Modern embedded systems require both high performance 3D graphics and low power consumption. The rendering of 3D graphics is a computationally heavy and memory intensive task which consume a lot of energy for the CPU, GPU and memory.

The major part of this chapter is dedicated to the description of the basic operations that are required to render graphics and if there exist alternative rendering techniques that produces similar results. If there exists more than one method and the different methods come at different computational complexity then a less expensive method can be used, thereby reducing the rendering workload. Modern rendering solutions consists of an almost infinite number of visual effects. It would not be possible to describe every effect in this thesis, but instead this chapter lists the basic operations of the graphics pipeline in an embedded system, such as the one found on the i.MX31 board.

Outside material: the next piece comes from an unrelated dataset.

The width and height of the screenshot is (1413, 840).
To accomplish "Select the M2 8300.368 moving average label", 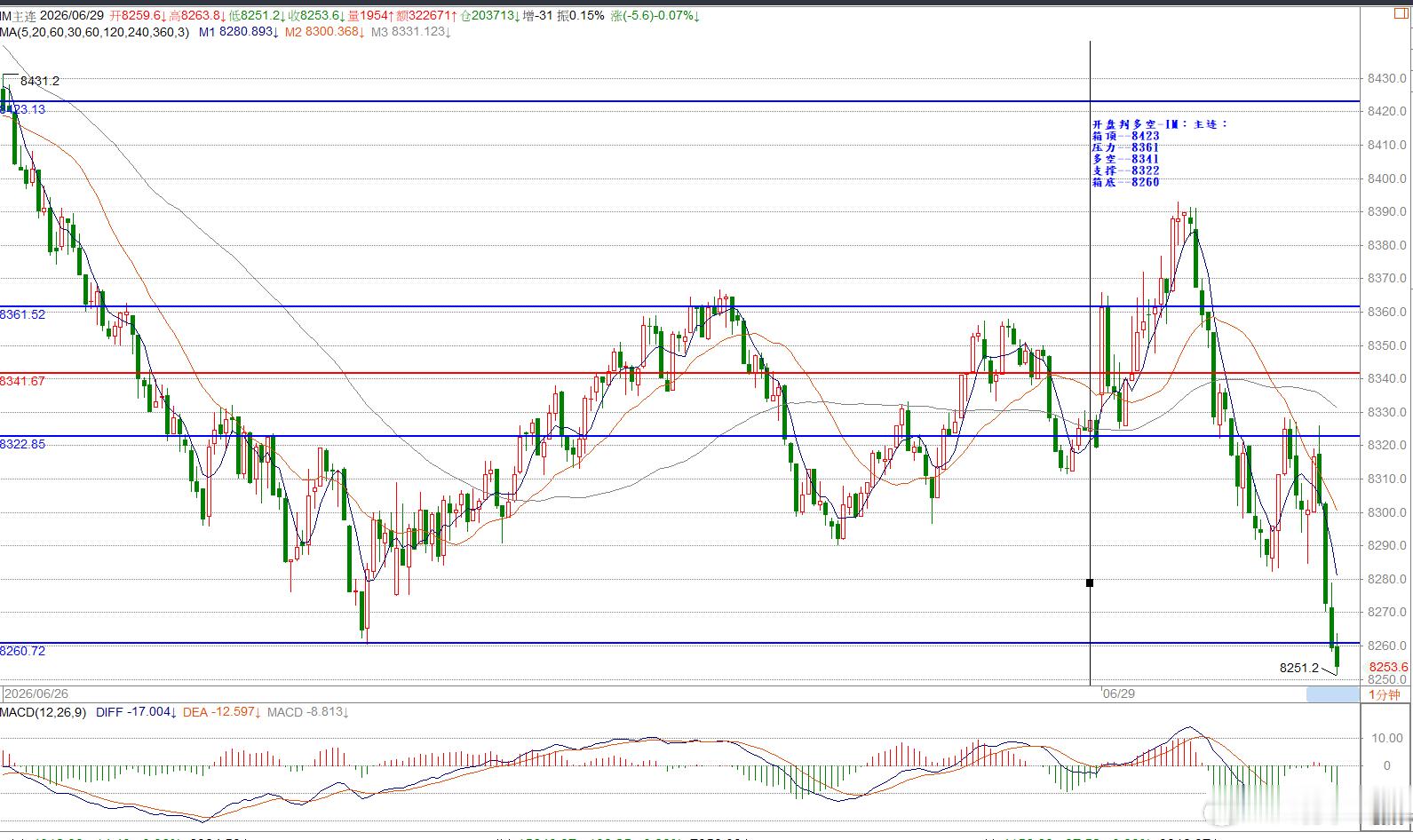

When designing a power aware graphics driver it is only natural to target the process- ing units specifically. The GPU consumes power when it is working but also whenever it has to fetch data from external memory. External memory access is one of the most energy consuming operations in embedded systems[3]. To achieve energy efficiency in an embedded system both the rendering workload and the amount of memory accesses has to be addressed. This chapter describes how to produce energy efficient graphics in an embedded system. The methods will be divided into sections in a top-down approach.

4.1 Energy efficient graphics applications

3D graphics rendering is a powerful tool for creating visually pleasing and effective applications, but rendering 3D content comes at the cost of increased computational workload. When the GPU and CPU are running at high capacity a lot of power is con- sumed. Developers have to be careful when designing applications not to use superfluous animations and have power consumption issues as a part of the development process.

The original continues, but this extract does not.